Court sides with Uniswap over class action suit
The Court said that concerns around unregistered securities were better addressed to Congress
chase4concept/Shutterstock modified by Blockworks
A class action complaint against Uniswap was tossed on Tuesday, Aug. 29 after the judge found that some of the claims were “devoid of factual support.”
Judge Katherine Polk Failla oversaw the case — she is also overseeing the US Securities and Exchange Commission’s case against Coinbase — and issued the ruling on the dismissal.
“Due to the Protocol’s decentralized nature, the identities of the Scam Token issuers are basically unknown and unknowable, leaving Plaintiffs with an identifiable injury but no identifiable defendant,” the judge wrote.
Read more: SEC sues Coinbase for alleged securities violations
She added that the plaintiffs launched the suit “hoping that this Court might overlook the fact that the current state of cryptocurrency regulation leaves them without recourse.” But that does not allow them to blame Uniswap for their injury.
The original complaint filed last year alleged that Uniswap, founder Hayden Adams, Andreessen Horowitz, and Paradigm were responsible for “rampant fraud” on the exchange, and also pushed for Uniswap to register with the Financial Industry Regulatory Authority.
Furthermore, plaintiffs also alleged that Uniswap “offered and sold unregistered securities.”
Failla said that due to the regulatory landscape and the unknowns that currently exist — meaning, despite the SEC’s various lawsuits and claims that certain crypto assets are securities — there has yet to be a “definitive determination” on whether certain crypto assets are commodities, securities, etc.
The Court “concludes that Plaintiffs’ concerns” around federal securities laws “are better addressed to Congress than to this Court.”
Despite claims that Uniswap is “run as a for-profit business,” Failla said that there is no centralized ownership structure.
“The Court finds that the smart contracts here were themselves able to be carried out lawfully, as with the exchange of crypto commodities ETH and Bitcoin,” the ruling said.
The defendants, in a move to dismiss the suit, compared the plaintiff’s claims to holding a “developer of self-driving cars liable for a third-party’s use of the car to commit a traffic violation or rob a bank.” The Court noted that the argument held merit, saying that the individual who committed the crime was in the wrong, not the car company.
Uniswap’s chief legal officer Marvin Ammori took to X, formerly Twitter, to praise the win, saying that the Court found that the “Uniswap protocol has primarily lawful use & protocol devs aren’t liable when others misuse it. The trend in courts is obvious.”
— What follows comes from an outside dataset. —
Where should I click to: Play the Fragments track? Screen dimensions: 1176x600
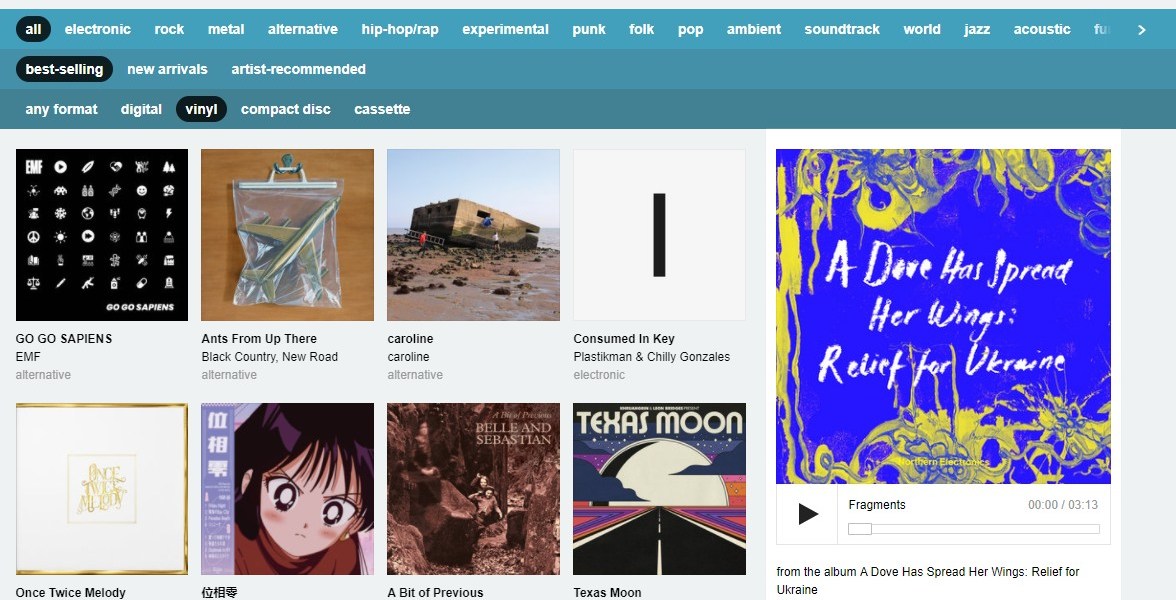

Failla goes on to compare the suit to one “attempting to hold an application like Venmo or Zelle liable for a drug deal that used the platform to facilitate a fund transfer.” The platform is not at fault, but rather whoever was responsible for the “Scam Token.”
While the SEC is still early in its approach to DeFi, the court notes, the complaints alleged by the plaintiffs are not applicable until there’s a framework for liability. It dismissed not only the federal claims, but the state claims as well.